◆ ASSIGNED TASK
Once you find the line containing "Given: Open Background" in the data below, copy it and each following line exactly, up to and including the line containing "Given: Click the 客戶/公司 label", and nothing else.

Saved data entries:

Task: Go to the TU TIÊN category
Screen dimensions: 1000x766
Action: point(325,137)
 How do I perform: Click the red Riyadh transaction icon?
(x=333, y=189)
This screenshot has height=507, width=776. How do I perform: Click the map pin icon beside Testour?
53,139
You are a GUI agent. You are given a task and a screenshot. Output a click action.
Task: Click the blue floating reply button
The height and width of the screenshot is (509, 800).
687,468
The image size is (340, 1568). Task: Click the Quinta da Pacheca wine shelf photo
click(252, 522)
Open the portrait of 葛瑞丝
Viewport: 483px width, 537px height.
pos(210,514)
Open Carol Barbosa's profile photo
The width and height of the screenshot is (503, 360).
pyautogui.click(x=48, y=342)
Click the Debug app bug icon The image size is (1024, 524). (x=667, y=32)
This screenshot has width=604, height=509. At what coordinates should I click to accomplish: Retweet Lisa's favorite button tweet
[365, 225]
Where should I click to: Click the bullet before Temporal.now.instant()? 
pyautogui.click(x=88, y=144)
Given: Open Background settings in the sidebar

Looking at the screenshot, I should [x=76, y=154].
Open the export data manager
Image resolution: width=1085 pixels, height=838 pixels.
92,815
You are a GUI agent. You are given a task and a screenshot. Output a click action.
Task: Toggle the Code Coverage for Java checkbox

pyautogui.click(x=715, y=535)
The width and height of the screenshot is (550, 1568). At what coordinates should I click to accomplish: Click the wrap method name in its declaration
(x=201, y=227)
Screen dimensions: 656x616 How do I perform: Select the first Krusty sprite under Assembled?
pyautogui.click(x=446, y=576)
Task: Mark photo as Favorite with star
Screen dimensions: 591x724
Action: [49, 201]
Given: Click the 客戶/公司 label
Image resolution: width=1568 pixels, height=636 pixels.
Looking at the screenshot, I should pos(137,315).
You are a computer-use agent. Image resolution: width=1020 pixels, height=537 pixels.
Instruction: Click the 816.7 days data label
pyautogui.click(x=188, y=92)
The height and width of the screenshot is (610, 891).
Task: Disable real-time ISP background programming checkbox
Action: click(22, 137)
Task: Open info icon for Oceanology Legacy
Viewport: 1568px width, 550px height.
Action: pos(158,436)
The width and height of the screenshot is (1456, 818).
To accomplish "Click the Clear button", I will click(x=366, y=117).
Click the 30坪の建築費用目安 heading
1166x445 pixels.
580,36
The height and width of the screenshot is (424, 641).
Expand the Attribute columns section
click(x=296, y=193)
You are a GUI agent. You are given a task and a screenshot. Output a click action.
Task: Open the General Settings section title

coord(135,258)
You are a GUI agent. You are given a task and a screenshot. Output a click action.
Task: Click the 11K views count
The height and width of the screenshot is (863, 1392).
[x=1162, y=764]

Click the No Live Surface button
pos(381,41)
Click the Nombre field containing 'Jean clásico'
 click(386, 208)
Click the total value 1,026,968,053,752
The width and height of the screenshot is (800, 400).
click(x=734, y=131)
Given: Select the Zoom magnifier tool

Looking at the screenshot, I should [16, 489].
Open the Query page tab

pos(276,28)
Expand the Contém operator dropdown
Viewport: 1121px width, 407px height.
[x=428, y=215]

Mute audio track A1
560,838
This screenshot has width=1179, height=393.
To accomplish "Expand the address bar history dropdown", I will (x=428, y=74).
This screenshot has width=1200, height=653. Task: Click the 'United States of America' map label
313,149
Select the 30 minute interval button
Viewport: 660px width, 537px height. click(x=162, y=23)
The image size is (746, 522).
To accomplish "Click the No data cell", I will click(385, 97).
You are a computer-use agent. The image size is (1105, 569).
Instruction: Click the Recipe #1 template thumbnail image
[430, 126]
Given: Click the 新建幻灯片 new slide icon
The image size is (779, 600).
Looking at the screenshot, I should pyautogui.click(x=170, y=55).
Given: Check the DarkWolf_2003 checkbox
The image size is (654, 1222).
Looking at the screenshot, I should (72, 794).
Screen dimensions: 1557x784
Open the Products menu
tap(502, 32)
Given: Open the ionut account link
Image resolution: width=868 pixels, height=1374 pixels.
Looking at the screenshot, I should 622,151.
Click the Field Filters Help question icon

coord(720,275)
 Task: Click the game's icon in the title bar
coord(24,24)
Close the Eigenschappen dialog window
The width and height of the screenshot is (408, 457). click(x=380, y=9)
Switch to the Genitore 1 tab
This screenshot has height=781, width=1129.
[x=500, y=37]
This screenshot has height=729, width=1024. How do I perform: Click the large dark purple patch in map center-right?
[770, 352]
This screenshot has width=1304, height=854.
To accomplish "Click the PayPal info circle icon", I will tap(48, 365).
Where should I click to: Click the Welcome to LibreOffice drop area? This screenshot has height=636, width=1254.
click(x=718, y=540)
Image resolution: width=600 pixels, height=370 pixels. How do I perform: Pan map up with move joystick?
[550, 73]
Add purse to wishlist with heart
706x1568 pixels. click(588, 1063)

◆ TASK RESPONSE
Given: Open Background settings in the sidebar

Looking at the screenshot, I should [x=76, y=154].
Open the export data manager
Image resolution: width=1085 pixels, height=838 pixels.
92,815
You are a GUI agent. You are given a task and a screenshot. Output a click action.
Task: Toggle the Code Coverage for Java checkbox

pyautogui.click(x=715, y=535)
The width and height of the screenshot is (550, 1568). At what coordinates should I click to accomplish: Click the wrap method name in its declaration
(x=201, y=227)
Screen dimensions: 656x616 How do I perform: Select the first Krusty sprite under Assembled?
pyautogui.click(x=446, y=576)
Task: Mark photo as Favorite with star
Screen dimensions: 591x724
Action: [49, 201]
Given: Click the 客戶/公司 label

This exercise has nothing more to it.